* Extracted entries

--- --- ---

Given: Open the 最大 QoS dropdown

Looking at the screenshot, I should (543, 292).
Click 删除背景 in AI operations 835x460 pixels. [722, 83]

--- --- ---

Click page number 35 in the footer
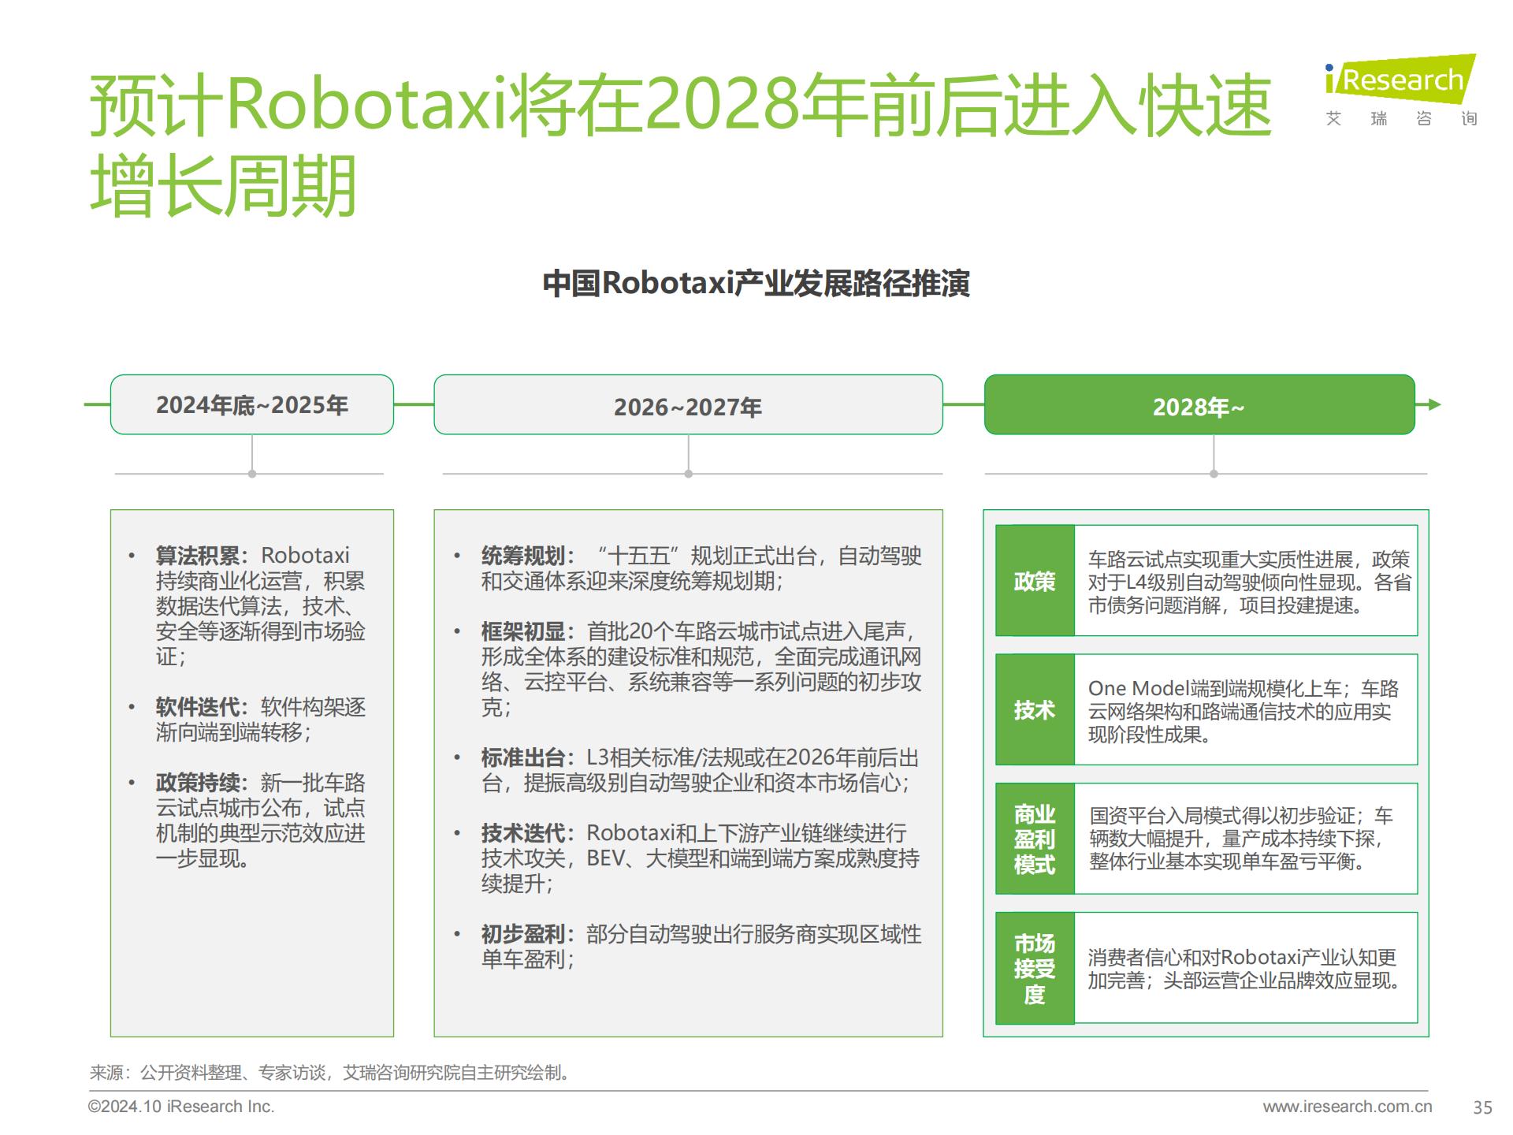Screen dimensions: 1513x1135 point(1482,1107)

--- --- ---

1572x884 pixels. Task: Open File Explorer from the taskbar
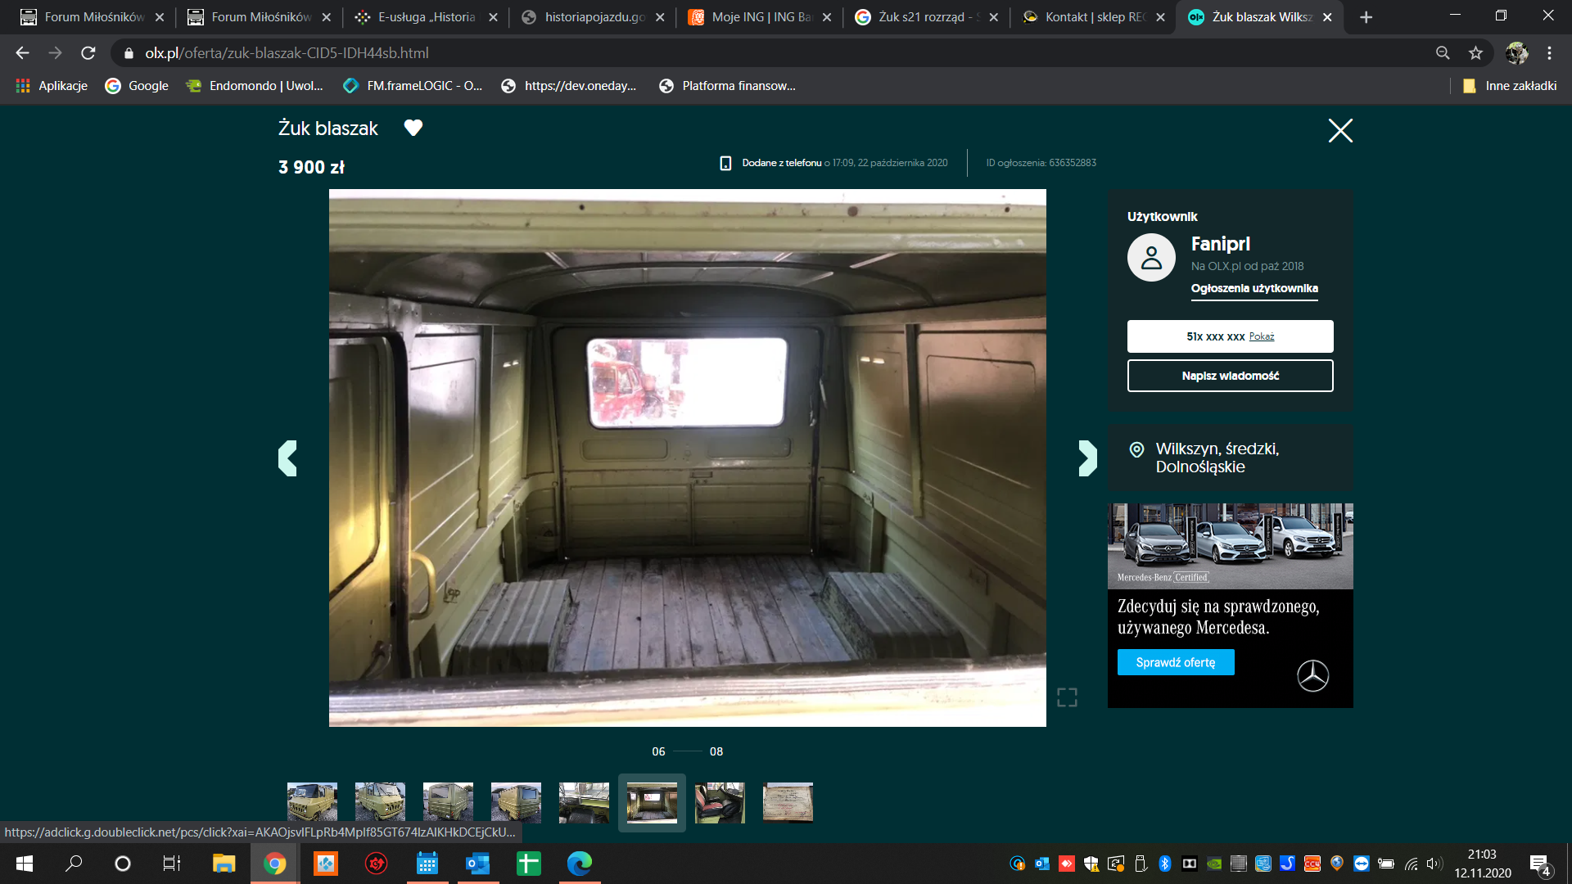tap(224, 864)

--- --- ---

* Exercise brief
Look above for the line holding "Given: Open the 最大 QoS dropdown" and the line holding "Click 删除背景 in", then output exactly those two lines and every line between them, nothing more.

* Task result
Given: Open the 最大 QoS dropdown

Looking at the screenshot, I should (543, 292).
Click 删除背景 in AI operations 835x460 pixels. [722, 83]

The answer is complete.